Victims of Human Trafficking and Violent Crimes
Temporary nonimmigrant visas are available for victims of certain crimes, including T visas for victims of human trafficking; and, U visas for victims of violent crimes (some common examples include domestic violence, involuntary servitude, kidnapping, false imprisonment, assault)
These visa categories allow for a potential stay of three years and the possibility to apply for lawful permanent residence. To do so, you must cooperate in any criminal prosecution.

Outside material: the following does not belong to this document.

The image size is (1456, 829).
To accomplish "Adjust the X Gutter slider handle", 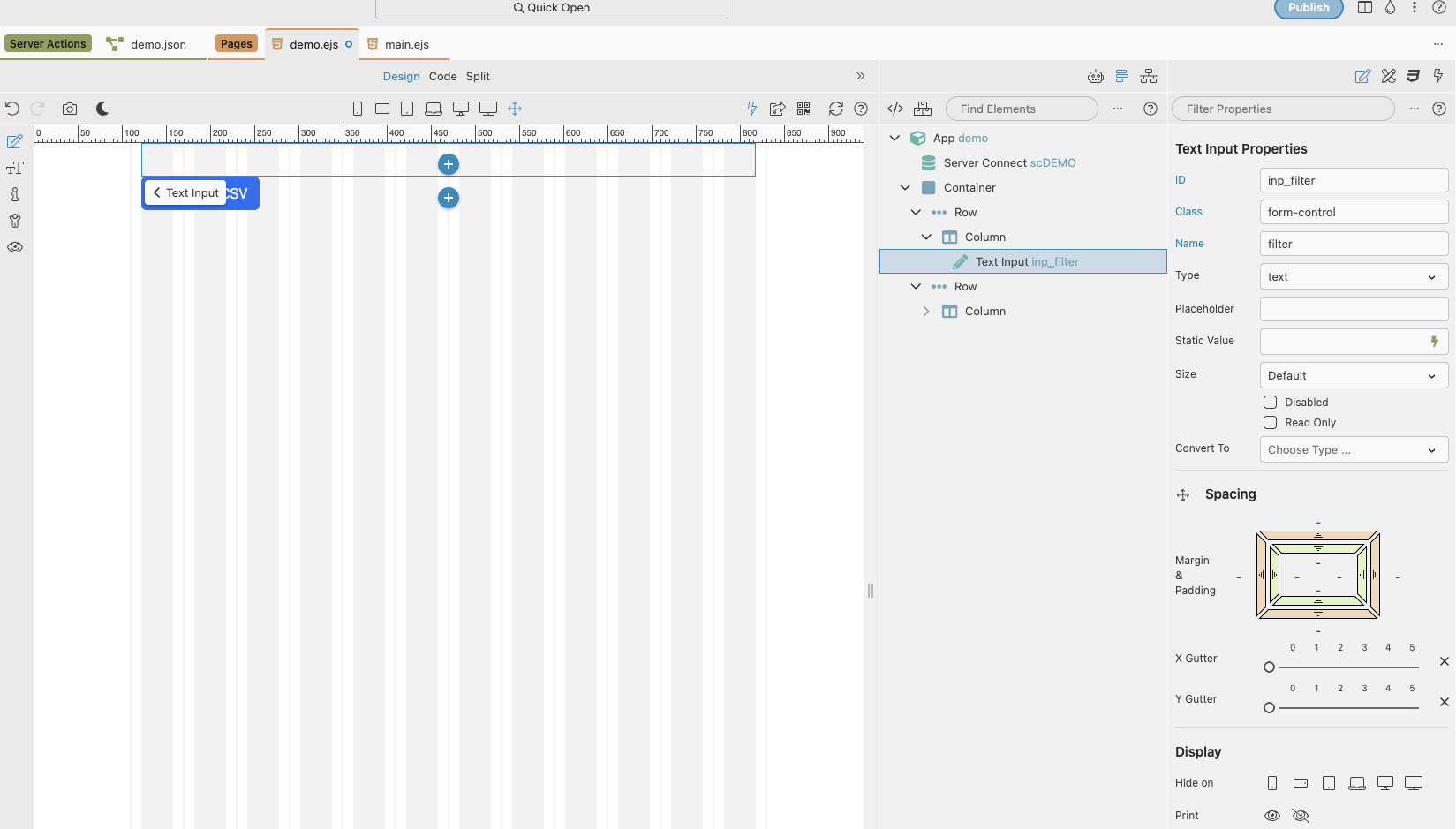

Victims of Domestic Violence
The Violence Against Women Act (VAWA) and the Battered Immigrant Women’s Protection Act of 2000, which was reauthorized this year, allows individuals, both men and women, to obtain residency in two ways—through self-petitioning or through cancellation of removal. VAWA requires that a self-petitioner show that he or she “has been battered or has been the subject of extreme cruelty” by a lawful permanent resident spouse, a U.S. citizen spouse, a lawful permanent resident parent, a U.S. citizen parent, or a U.S. citizen son or daughter. Abusive acts that may not initially appear violent may constitute “extreme cruelty” for the purposes of VAWA. Therefore, a person who has suffered no physical abuse may still be eligible to self-petition. VAWA is complicated and there are many requirements that must be met to ensure your self-petition is processed in a timely manner. Individuals should consult with a lawyer before proceeding and then determine whether legal representation is necessary to prepare and file the petition to make certain that any potential complications or issues are properly addressed.